The Trump administration Huawei ban is sure to have wide-ranging and long lasting effects for all parties. In the meantime, it seems, a number of those involved in the periphery are treading lightly in hope of not burning bridges on either side. Google has taken accidental center stage, in its role providing Android and a variety of apps for the embattled handset maker.
According to a new report from Reuters, the U.S. software giant has taken some steps toward disentangling itself. Word comes from unnamed sources, who say the company has suspended all businesses with Huawei, aside from those covered by open-source licenses. The list appears to include updates to Android and popular apps like Gmail.
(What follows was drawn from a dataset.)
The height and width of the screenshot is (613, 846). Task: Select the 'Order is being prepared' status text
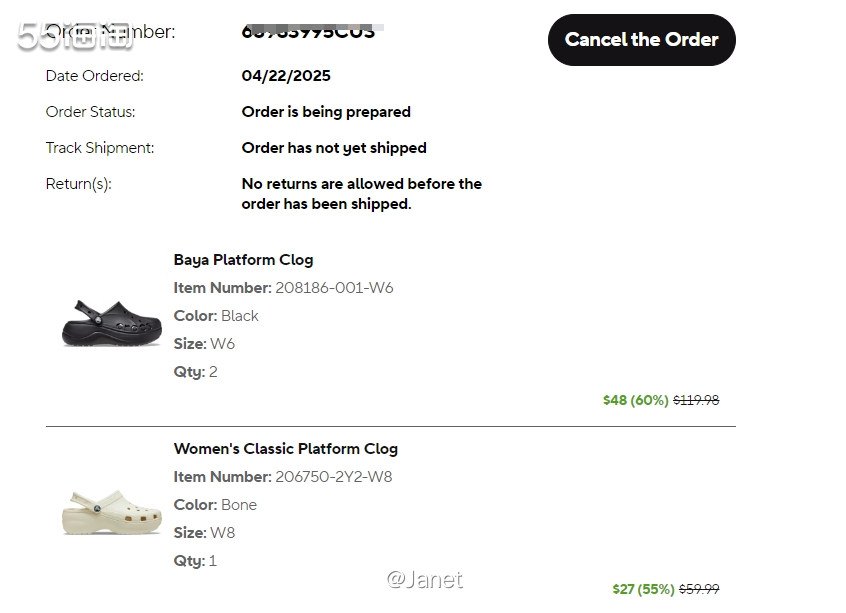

From the sound of it, Google is still attempting to wrap its head around how to proceed with the matter. Huawei, too, is assessing its options. Given the complexity of smartphone hardware and software, handsets routinely utilize components source from a variety of different locations. This fact has complicated things as trade tensions have begun to rise, hitting ZTE particularly hard over accusations that the company had violated U.S.-Iran sanctions.
Huawei has called the ban bad for all parties, but has continued to be defiant, noting its plans to become “self-reliant.” The company has no doubt been preparing for the seeming inevitability of heightened trade tensions, but its determination has some industry observers unconvinced that it can carry on with without any input from Google or U.S. chipmakers like Qualcomm.